*** DATA EXCERPTS Section Begins ***
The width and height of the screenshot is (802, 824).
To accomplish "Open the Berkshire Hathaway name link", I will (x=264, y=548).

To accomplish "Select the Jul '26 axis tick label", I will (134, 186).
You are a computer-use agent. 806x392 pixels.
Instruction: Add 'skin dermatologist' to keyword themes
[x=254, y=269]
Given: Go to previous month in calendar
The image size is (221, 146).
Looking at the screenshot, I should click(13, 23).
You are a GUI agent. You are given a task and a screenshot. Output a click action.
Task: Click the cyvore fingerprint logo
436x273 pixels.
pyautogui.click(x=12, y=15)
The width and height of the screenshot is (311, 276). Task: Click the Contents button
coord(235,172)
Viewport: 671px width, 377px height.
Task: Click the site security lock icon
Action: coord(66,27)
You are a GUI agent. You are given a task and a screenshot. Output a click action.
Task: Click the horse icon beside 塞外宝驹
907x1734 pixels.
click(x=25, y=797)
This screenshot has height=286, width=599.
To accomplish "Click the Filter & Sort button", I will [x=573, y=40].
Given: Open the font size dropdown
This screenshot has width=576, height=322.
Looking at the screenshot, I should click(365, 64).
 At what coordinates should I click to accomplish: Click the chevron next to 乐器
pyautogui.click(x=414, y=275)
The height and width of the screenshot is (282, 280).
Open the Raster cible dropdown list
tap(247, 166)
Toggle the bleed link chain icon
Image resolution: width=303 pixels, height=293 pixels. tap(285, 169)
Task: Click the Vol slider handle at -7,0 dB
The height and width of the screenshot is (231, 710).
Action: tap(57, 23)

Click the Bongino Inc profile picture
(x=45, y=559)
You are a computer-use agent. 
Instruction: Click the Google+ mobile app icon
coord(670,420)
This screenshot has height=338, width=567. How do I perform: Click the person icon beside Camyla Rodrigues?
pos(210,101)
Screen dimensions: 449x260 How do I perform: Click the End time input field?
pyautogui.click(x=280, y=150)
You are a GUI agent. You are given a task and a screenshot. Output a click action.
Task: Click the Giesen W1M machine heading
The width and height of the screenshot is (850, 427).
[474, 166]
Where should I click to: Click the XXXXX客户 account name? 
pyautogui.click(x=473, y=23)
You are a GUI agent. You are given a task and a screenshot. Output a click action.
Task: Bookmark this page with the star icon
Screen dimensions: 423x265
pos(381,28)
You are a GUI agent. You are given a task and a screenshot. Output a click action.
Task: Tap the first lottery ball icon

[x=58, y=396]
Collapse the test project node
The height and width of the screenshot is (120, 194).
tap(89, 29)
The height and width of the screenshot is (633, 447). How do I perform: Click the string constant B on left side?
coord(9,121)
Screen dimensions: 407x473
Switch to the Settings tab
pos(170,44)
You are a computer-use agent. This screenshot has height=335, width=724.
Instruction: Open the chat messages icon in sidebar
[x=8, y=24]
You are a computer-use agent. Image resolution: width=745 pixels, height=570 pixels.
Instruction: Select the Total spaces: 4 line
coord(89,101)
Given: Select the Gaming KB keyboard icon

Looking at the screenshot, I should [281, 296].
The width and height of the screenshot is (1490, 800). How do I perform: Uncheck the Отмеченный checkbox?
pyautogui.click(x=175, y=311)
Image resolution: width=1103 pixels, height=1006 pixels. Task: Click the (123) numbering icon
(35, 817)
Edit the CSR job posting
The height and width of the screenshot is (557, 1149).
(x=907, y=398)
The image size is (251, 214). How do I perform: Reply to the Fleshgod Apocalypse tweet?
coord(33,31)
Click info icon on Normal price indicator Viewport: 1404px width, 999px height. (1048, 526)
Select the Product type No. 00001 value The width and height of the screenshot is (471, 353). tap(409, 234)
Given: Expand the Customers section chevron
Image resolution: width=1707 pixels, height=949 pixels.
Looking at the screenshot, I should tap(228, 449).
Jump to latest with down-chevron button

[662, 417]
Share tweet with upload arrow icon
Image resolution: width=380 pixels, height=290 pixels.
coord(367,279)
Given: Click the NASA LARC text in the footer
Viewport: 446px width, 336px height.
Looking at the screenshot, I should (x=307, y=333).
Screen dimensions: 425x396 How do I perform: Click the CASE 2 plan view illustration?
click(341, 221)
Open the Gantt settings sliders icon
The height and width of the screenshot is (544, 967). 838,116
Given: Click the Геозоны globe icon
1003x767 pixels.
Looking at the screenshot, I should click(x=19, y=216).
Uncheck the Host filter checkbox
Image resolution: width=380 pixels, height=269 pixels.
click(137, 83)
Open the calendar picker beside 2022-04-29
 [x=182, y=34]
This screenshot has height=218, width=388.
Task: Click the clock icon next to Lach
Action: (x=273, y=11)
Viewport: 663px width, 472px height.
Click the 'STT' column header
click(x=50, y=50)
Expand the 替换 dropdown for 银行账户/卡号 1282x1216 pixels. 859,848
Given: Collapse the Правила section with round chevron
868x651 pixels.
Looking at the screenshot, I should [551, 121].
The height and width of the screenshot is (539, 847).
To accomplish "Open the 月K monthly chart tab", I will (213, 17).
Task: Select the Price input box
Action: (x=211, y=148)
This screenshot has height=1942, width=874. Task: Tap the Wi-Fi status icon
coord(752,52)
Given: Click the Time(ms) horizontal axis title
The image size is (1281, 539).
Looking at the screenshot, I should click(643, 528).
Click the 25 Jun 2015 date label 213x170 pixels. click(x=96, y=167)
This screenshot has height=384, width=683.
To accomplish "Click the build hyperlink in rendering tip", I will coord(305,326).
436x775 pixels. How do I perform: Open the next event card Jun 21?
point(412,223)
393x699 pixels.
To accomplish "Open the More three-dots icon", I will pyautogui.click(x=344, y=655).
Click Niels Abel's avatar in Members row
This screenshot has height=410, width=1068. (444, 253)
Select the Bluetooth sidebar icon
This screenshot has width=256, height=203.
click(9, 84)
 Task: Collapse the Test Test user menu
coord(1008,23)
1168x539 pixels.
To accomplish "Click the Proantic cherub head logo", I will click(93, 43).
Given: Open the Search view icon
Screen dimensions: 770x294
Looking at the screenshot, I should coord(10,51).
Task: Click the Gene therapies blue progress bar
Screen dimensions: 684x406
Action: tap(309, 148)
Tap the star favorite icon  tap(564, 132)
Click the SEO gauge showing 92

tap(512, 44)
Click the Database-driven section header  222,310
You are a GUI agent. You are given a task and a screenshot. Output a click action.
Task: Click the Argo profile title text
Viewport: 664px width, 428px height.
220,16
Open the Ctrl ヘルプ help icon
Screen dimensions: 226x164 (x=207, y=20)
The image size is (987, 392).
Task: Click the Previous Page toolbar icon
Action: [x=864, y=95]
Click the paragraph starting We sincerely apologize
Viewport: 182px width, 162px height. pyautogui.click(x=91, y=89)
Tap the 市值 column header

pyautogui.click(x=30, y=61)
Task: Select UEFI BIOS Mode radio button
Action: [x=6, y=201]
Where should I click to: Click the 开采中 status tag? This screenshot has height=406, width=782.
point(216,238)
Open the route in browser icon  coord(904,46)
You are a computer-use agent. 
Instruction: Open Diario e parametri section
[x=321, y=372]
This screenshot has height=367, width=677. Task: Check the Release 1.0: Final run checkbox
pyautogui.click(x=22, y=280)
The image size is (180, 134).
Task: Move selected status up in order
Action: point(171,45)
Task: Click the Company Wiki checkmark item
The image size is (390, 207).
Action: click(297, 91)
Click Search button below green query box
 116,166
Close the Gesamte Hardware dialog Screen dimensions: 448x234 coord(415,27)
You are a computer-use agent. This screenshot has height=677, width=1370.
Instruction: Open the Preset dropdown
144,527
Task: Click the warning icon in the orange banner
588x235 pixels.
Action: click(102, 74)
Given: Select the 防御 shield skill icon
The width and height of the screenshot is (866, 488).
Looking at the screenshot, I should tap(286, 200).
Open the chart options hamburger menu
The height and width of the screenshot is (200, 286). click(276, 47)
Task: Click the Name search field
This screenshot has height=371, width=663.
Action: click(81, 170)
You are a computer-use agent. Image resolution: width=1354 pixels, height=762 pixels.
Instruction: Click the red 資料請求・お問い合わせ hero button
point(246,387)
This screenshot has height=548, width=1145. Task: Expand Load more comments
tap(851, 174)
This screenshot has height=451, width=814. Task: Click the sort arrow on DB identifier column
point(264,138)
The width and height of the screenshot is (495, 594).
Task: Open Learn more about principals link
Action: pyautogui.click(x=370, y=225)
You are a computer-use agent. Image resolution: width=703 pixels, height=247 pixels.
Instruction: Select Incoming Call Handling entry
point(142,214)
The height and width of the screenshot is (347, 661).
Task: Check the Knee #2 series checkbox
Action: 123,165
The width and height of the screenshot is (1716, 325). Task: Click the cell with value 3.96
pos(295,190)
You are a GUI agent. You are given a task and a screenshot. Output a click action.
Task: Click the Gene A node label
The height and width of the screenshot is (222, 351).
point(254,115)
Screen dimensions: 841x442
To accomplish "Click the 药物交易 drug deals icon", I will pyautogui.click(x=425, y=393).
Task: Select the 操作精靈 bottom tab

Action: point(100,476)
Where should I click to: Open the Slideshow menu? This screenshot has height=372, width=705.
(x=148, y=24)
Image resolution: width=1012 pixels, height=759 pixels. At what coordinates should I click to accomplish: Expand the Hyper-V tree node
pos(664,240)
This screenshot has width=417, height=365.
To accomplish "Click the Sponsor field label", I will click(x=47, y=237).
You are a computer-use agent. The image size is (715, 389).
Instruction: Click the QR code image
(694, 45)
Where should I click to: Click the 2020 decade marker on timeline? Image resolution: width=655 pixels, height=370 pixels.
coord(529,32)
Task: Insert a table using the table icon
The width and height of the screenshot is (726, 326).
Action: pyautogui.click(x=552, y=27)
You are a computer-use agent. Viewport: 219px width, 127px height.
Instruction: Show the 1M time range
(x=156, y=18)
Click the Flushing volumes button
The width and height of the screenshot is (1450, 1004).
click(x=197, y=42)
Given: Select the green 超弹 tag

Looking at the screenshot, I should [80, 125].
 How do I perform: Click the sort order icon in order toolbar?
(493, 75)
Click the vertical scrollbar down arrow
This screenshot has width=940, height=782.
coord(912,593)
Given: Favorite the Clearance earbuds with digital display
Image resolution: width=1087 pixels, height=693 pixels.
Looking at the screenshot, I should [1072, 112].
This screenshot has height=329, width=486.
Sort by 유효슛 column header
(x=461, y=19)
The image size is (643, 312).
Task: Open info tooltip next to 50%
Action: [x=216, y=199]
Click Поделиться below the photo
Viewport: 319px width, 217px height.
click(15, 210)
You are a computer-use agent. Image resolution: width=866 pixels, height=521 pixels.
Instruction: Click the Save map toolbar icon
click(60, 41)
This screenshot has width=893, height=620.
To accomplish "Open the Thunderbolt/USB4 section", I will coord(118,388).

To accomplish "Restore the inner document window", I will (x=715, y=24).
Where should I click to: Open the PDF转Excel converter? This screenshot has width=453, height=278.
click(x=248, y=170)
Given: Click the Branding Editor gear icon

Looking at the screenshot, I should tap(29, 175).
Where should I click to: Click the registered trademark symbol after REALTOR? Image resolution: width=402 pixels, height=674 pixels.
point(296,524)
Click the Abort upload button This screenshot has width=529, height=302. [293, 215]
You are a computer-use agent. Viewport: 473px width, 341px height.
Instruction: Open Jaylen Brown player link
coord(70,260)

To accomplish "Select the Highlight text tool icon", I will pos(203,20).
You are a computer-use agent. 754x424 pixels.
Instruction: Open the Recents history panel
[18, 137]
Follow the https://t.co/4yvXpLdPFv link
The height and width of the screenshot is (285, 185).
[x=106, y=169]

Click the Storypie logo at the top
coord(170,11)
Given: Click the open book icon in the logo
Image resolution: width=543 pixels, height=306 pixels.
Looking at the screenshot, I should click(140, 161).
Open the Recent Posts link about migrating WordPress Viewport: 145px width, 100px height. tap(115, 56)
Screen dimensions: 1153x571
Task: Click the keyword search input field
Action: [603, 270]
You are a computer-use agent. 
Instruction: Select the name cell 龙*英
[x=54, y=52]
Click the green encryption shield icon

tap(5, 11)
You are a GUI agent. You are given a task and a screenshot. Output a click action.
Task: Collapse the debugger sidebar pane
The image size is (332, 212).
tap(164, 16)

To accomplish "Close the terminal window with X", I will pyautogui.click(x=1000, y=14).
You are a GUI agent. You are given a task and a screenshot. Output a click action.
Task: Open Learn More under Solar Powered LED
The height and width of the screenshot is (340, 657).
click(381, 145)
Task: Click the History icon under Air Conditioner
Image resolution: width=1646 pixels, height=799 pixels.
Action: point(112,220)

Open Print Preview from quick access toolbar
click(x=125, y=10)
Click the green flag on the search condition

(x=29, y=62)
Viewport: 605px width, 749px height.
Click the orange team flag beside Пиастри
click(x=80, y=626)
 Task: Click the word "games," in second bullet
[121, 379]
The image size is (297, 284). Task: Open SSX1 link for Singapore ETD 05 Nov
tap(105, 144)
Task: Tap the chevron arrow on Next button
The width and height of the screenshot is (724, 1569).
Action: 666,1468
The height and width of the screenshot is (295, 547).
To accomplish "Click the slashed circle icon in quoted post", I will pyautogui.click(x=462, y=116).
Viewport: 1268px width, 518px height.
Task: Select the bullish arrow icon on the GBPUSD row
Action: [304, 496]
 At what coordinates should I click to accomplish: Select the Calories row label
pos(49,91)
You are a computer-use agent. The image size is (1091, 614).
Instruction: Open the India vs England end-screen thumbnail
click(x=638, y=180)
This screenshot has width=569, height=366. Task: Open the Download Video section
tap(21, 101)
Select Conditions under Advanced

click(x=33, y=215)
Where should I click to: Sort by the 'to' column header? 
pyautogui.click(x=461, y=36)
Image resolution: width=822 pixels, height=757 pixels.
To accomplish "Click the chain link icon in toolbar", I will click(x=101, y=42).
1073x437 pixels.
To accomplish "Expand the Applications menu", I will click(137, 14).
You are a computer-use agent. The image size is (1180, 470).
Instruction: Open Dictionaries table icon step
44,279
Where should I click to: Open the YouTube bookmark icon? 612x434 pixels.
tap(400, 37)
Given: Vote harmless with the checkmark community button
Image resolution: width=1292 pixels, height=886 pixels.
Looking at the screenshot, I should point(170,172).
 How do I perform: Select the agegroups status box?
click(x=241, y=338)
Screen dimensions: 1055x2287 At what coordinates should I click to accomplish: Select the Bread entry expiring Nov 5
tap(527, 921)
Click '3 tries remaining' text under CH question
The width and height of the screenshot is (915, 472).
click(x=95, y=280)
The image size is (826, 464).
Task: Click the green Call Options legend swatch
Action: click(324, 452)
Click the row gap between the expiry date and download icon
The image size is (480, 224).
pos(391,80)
*** DATA EXCERPTS Section Ends ***
In the data above, start at the line that has "This screenshot has width=576, height=322.", stop after the line that has "The height and width of the screenshot is (282, 280).", and print every line in between exactly as it stands.

This screenshot has width=576, height=322.
Looking at the screenshot, I should click(365, 64).
 At what coordinates should I click to accomplish: Click the chevron next to 乐器
pyautogui.click(x=414, y=275)
The height and width of the screenshot is (282, 280).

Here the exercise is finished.